Bristol-Myers Squibb has exercised its option to develop and commercialize Exelixis Inc.’s IND candidate XL413, a selective inhibitor of Cdc7 targeting cancer cells. Under the terms of the collaboration agreement, BMS’ selection of XL413 entitles Exelixis to a milestone payment of $20 million. In addition, Exelixis has exercised its option to co-develop and co-commercialize the drug in the U.S. Following the transfer of the development program BMS will lead all global activities.

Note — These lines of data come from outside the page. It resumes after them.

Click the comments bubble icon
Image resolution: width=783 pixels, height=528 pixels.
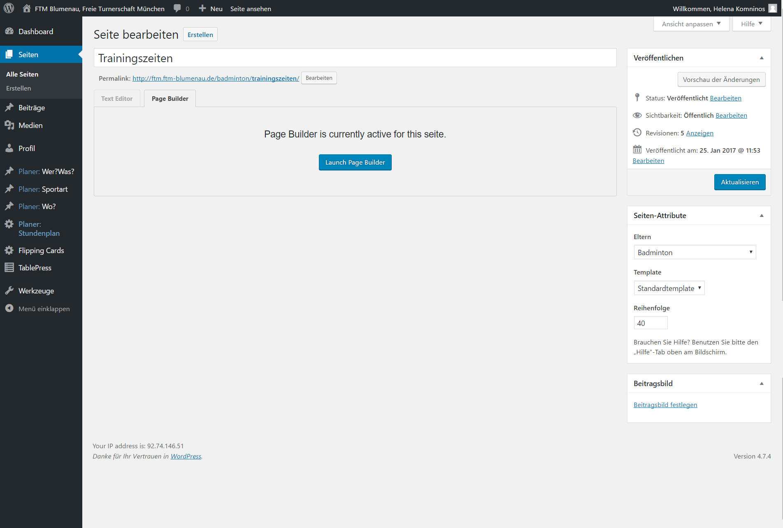pos(177,8)
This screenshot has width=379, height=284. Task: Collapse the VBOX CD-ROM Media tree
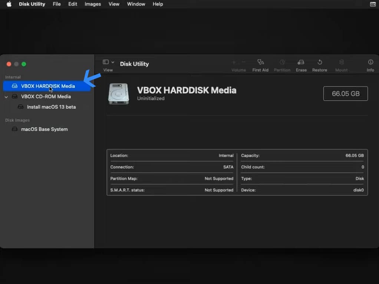(6, 96)
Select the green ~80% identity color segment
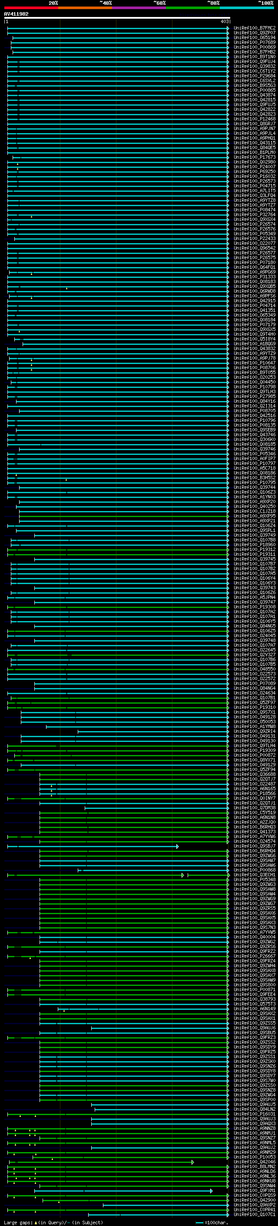278x1226 pixels. point(192,8)
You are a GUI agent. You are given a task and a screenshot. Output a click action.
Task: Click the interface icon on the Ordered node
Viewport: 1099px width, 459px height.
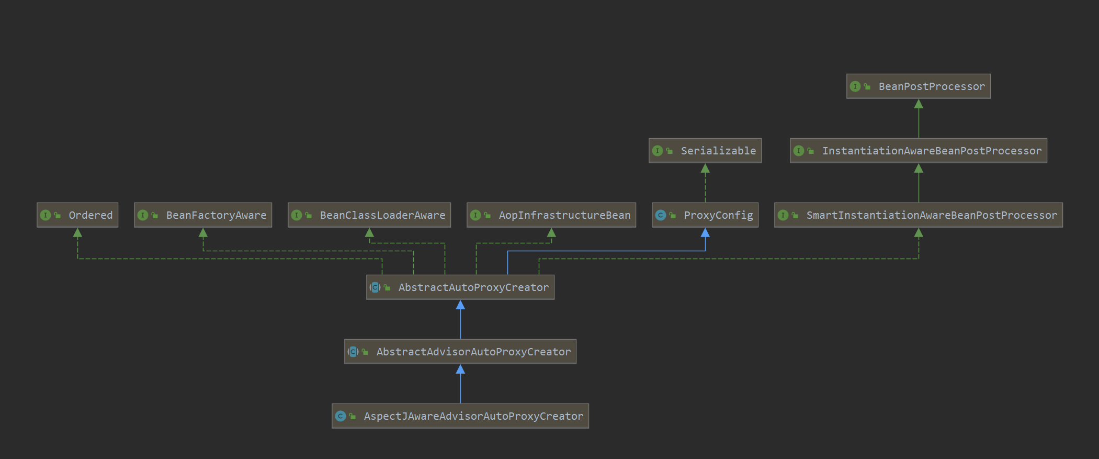coord(46,215)
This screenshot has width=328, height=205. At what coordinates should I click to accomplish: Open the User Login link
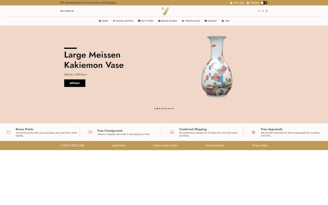[x=237, y=3]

The parties will co-develop and co-commercialize XL413 in the U.S. and share those profits 50/50. Exelixis will be entitled to receive royalties on product sales outside of the U.S.
   
“To our knowledge, no other selective inhibitors of Cdc7 have advanced to this stage of preclinical development, giving XL413 the potential to become a first-in-class therapy,” said Michael M. Morrissey, Ph.D., president of R&D at Exelixis. “Our colleagues at Bristol-Myers Squibb have substantial expertise in developing and commercializing innovative cancer therapies, and we are excited to have another opportunity to work with them.”
   
“Providing innovative medicines to patients with cancer is central to our company’s mission,” said Francis Cuss, senior vice president, Discovery and Exploratory Clinical Research, BMS. “Cdc7 inhibition represents a novel approach to cancer treatment and we are pleased to add XL413 to our growing pipeline of cancer compounds, and to further expand our productive collaborations with Exelixis.”